As the title of their latest release suggests, The Reach Around Rodeo Clowns play rockabilly. The genre tends to have its limits, often an unfortunate trap for groups trying to stand out from the crowd. Some have managed to rise above the rest through blending with other genres (Tiger Army, Wanda Jackson's recent releases), but most rockabilly groups suffer from the trappings of their genre.
These guys aren't trying to draw new fans into the culture; they play straight forward modern rockabilly with occasional flourishes. They kick off and set the tone with the surf beat of "King of the Slot Car Track." This is music for guys with greased back pompadours and ladies with long legs and Bettie Page bangs. The lyrics are exactly what would be expected after reading the title of the album. Cars, girls, bowling alleys.
They affect a Stray Cats swagger on "Long Gone Daddy," almost to the point where they owe Brian Setzer royalties. Vocalist Wendell Jones has a deep voice, and he puts on his best Elvis impression on "Bowling Alley Baby." The bass lines are almost interchangeable with any other rockabilly band out there today.

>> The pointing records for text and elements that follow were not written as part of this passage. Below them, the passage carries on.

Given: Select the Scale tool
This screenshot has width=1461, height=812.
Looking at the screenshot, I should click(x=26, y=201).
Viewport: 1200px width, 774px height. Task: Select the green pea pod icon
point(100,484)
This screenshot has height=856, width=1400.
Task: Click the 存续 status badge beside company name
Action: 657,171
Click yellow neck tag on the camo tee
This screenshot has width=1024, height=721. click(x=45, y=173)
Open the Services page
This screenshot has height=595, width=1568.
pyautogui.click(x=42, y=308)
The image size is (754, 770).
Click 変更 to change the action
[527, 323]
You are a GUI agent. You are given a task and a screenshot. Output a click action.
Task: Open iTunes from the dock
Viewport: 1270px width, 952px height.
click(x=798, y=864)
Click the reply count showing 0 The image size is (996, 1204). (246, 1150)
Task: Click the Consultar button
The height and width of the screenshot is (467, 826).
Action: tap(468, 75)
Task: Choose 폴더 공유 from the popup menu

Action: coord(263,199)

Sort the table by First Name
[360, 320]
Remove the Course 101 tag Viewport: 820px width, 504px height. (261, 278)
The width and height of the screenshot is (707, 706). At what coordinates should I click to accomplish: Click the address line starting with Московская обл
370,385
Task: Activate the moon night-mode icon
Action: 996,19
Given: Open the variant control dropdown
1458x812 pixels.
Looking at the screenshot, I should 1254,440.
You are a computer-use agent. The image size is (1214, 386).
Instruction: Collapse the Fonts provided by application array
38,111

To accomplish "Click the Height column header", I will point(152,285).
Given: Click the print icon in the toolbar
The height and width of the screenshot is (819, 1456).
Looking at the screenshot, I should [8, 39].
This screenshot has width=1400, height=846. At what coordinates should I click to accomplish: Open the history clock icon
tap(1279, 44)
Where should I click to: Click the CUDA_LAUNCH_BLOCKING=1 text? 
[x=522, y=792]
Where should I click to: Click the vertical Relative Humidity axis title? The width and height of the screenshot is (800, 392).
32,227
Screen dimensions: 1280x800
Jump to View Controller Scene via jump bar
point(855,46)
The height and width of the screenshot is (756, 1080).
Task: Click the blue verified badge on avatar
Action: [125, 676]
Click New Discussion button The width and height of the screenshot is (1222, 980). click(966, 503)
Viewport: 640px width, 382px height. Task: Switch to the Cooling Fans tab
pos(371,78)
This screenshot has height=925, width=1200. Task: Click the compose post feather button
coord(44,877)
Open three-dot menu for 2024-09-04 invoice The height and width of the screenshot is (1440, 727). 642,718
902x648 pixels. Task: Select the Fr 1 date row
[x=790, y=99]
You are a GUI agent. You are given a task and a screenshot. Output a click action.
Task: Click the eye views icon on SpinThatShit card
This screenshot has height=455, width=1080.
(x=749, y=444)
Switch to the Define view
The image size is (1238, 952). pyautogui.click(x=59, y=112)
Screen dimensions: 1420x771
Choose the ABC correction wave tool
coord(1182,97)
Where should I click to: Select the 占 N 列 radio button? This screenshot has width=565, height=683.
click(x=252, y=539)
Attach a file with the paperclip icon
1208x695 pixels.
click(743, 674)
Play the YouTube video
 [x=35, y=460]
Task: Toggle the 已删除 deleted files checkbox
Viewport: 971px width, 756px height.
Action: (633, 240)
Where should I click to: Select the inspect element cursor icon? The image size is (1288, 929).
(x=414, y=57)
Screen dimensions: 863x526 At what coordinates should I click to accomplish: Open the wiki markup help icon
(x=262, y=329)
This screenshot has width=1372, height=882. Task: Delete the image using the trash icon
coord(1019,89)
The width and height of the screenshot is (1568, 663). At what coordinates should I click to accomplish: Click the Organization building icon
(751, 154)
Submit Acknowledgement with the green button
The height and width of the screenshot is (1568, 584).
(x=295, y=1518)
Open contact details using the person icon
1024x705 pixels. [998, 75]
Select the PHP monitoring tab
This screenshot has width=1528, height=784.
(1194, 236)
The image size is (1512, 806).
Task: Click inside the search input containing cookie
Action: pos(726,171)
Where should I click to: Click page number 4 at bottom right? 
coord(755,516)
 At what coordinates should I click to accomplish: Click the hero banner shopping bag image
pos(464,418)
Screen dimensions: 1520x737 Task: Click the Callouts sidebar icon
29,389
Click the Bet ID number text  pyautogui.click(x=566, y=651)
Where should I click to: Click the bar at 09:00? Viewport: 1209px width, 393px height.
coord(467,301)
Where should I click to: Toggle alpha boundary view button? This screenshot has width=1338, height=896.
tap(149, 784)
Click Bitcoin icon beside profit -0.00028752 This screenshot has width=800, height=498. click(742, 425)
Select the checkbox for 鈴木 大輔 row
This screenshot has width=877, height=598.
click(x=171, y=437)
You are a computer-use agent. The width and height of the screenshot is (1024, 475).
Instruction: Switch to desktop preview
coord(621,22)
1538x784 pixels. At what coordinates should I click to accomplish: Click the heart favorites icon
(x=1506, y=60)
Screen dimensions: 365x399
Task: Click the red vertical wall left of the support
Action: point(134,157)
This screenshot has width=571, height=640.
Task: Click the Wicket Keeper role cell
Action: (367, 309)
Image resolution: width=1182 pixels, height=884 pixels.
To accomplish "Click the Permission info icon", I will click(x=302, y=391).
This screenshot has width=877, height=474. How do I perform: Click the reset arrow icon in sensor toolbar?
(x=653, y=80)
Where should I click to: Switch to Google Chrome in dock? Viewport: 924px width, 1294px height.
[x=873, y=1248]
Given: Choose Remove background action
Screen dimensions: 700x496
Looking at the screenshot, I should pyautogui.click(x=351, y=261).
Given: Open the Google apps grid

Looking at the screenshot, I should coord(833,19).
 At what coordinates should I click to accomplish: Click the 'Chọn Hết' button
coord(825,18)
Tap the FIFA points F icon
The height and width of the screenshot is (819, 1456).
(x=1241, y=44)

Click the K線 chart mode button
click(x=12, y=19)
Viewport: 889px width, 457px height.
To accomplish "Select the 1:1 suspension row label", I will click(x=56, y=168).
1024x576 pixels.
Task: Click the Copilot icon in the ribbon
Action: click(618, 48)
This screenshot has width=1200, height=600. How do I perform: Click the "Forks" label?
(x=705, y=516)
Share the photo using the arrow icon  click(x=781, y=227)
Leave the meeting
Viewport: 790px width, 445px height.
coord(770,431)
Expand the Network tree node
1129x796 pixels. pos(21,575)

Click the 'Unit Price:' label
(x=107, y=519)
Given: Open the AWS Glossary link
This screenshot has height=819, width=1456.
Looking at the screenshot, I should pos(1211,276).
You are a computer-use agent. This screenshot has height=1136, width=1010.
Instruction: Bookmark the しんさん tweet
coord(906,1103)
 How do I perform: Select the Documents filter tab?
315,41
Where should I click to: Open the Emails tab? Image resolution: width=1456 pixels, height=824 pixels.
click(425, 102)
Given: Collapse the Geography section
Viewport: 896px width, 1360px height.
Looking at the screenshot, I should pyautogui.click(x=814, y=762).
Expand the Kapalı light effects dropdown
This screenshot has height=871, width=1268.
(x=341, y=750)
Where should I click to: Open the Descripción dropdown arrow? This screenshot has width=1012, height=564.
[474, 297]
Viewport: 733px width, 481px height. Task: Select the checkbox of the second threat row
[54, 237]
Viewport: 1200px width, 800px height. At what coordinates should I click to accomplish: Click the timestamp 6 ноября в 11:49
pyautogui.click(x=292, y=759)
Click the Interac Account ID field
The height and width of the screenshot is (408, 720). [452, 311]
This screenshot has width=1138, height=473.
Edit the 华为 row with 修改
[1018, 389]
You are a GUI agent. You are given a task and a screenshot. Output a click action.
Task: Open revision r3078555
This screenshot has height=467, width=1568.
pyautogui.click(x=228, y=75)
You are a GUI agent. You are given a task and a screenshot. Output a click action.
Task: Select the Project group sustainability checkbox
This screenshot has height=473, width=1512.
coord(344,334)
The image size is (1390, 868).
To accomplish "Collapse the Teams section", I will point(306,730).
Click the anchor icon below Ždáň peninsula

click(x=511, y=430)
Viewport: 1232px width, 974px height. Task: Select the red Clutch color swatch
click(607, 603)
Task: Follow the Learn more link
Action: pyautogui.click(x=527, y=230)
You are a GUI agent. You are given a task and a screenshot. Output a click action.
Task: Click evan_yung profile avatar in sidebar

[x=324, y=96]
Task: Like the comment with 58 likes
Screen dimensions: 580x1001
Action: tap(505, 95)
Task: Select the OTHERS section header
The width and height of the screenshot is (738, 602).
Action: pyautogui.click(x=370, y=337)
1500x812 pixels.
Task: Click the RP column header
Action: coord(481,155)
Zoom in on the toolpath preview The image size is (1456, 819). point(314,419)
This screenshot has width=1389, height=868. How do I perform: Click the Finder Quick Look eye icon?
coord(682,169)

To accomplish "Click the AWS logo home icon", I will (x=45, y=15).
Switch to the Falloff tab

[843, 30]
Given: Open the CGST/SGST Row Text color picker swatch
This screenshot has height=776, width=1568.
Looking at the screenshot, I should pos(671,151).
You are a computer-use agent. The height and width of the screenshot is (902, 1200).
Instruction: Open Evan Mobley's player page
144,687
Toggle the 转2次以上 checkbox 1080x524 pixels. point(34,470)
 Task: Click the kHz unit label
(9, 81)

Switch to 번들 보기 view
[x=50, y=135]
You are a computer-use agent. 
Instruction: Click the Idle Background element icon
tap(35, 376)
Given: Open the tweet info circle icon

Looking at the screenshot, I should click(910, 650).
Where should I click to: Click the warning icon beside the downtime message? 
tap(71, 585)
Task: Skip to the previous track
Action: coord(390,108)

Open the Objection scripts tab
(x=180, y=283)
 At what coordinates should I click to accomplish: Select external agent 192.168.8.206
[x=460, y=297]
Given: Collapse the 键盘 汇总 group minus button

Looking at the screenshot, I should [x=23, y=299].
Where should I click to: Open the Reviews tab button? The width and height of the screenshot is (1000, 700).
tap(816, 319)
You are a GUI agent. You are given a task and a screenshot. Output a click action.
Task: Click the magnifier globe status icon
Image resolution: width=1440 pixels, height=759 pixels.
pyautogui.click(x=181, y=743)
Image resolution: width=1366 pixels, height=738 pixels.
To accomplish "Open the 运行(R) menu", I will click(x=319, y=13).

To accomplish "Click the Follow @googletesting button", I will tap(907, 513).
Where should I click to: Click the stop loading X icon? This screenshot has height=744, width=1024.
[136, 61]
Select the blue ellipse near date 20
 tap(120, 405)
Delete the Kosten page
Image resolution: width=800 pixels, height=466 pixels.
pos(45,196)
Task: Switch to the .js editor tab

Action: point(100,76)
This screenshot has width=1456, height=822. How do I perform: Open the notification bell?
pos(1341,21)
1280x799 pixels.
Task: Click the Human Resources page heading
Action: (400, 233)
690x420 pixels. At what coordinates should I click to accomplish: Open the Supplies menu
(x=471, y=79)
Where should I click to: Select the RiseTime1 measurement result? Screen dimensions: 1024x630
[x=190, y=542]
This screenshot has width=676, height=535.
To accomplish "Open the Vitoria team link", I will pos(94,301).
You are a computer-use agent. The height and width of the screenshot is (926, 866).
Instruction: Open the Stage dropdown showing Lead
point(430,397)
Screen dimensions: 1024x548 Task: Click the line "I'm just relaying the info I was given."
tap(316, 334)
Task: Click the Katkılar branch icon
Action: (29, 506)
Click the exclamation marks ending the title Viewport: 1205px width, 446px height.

There is a brief moment of excitement on "Wild, Crazy & Out of Control," when they lean a little toward psychobilly, but Jones' vocal limitations drag down the track. The rough edge of the music and the eerie gang vocals hint at potential, but the song never quite reaches that point. They add in some humorous Spanish influences on "I Used to be the One." At moments, this song brings to mind Junior Brown, both because of Jones' baritone and the goofiness of the song. The album closes off with the strange "It's Rock & Roll," which is the only time the group takes a chance. Unfortunately, it falls flat and after the first listen is ripe for the skip button.
At their best, the Reach Around Rodeo Clowns bring to mind The Sadies great "Rat Fink" project. The musicianship is great, even if it is a little too predictable. The Clowns play great rockabilly music and nod to a wealth of artists who came before, from various eras of the genre. But like the instrumental Sadies' album, "Rockabilly Deluxe" would be a great album without Jones' uninspired vocals distracting listeners. Rockabilly fans may enjoy this release, although there are definitely more worthy releases they should track down first. Those who can't stand the genre will find nothing here to sway their opinion.